**TEKS YANG DIBERIKAN:**
|---|

Persoalan sah dan tidaknya mengenai kedudukan Semuel Haning sebagai rektor
universitas PGRI NTT sebagaimana disampaikan Ketua YPLPT PGRI NTT, Soleman Radja,
sebetulnya bukan hal baru. Sebab, penjelasan ini sudah pernah disampaikan dalam beberapa kali
pertemuan pada tahun lalu. Soleman Radja pun telah menggugat Pengurus Besar (PB) YPLP

Pusat PGRI di Pengadilan Tata Usaha Negara (PTUN) Jakarta, dengan materi pelantikan Semuel
Haning, S.H.M.H sebagai rektor Universitas PGRI NTT oleh PB YPLP PGRI Pusat.
Sedangkan, obyek yang disengketakan oleh Soleman Radja adalah tentang surat
keputusan No 147 mengenai kewenangan Soleman Radja, selaku YPLP PT PGRI NTT yang
diambil alih oleh YPLP PGRI Pusat. Dan gugatan YPLP PT PGRI NTT itu dengan nomor
gugatan no. 89 PTUN Jakarta Tahun 2014 terkait surat keputusan (SK) pembekuan YPLP PGRI
NTT oleh Pengurus Besar PGRI. Gugatan yang dilayangkan oleh pihak Yayasan Pembina
Lembaga Pendidikan (YPLP) PT PGRI NTT dalam hal ini Drs. Sulaiman Radja, S.H, M.H
kepada Pengurus Besar (PB) YPLP Pusat PGRI (tergugat) di Pengadilan Tata Usaha Negara
(PTUN) Jakarta, ditolak oleh majelis hakim.

|---|

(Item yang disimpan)
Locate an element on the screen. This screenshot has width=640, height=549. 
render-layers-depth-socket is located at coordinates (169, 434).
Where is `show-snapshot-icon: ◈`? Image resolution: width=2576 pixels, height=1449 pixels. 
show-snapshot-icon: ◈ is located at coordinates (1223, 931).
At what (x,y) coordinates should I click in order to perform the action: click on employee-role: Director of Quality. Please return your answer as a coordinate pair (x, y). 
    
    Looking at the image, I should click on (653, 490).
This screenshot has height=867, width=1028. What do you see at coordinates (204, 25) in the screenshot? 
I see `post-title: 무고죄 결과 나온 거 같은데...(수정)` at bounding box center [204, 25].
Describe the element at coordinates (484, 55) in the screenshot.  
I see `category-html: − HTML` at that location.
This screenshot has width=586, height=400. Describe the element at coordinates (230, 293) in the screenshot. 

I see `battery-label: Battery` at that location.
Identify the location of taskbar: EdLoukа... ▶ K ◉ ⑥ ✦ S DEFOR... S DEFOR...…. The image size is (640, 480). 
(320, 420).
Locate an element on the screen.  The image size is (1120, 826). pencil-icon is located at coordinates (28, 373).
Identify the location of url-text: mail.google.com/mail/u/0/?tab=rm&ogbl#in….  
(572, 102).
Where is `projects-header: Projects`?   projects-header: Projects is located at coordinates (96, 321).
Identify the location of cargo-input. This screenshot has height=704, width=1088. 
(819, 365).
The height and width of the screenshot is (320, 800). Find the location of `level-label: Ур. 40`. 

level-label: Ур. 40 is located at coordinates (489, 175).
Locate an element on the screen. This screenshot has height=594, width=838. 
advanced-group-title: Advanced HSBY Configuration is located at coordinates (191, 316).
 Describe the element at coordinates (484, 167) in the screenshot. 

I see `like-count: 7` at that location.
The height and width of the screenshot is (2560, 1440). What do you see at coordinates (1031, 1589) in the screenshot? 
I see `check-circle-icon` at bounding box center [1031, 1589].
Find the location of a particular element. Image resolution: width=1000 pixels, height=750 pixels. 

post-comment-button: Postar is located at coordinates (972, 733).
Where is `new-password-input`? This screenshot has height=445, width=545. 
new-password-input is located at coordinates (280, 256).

|---|

**TUGAS YANG DIMINTA:** Salin kembali seluruh teks tentang sengketa jabatan rektor Universitas PGRI NTT, kata demi kata tanpa ada yang diubah.

**JAWABAN LATIHAN:**
Persoalan sah dan tidaknya mengenai kedudukan Semuel Haning sebagai rektor
universitas PGRI NTT sebagaimana disampaikan Ketua YPLPT PGRI NTT, Soleman Radja,
sebetulnya bukan hal baru. Sebab, penjelasan ini sudah pernah disampaikan dalam beberapa kali
pertemuan pada tahun lalu. Soleman Radja pun telah menggugat Pengurus Besar (PB) YPLP

Pusat PGRI di Pengadilan Tata Usaha Negara (PTUN) Jakarta, dengan materi pelantikan Semuel
Haning, S.H.M.H sebagai rektor Universitas PGRI NTT oleh PB YPLP PGRI Pusat.
Sedangkan, obyek yang disengketakan oleh Soleman Radja adalah tentang surat
keputusan No 147 mengenai kewenangan Soleman Radja, selaku YPLP PT PGRI NTT yang
diambil alih oleh YPLP PGRI Pusat. Dan gugatan YPLP PT PGRI NTT itu dengan nomor
gugatan no. 89 PTUN Jakarta Tahun 2014 terkait surat keputusan (SK) pembekuan YPLP PGRI
NTT oleh Pengurus Besar PGRI. Gugatan yang dilayangkan oleh pihak Yayasan Pembina
Lembaga Pendidikan (YPLP) PT PGRI NTT dalam hal ini Drs. Sulaiman Radja, S.H, M.H
kepada Pengurus Besar (PB) YPLP Pusat PGRI (tergugat) di Pengadilan Tata Usaha Negara
(PTUN) Jakarta, ditolak oleh majelis hakim.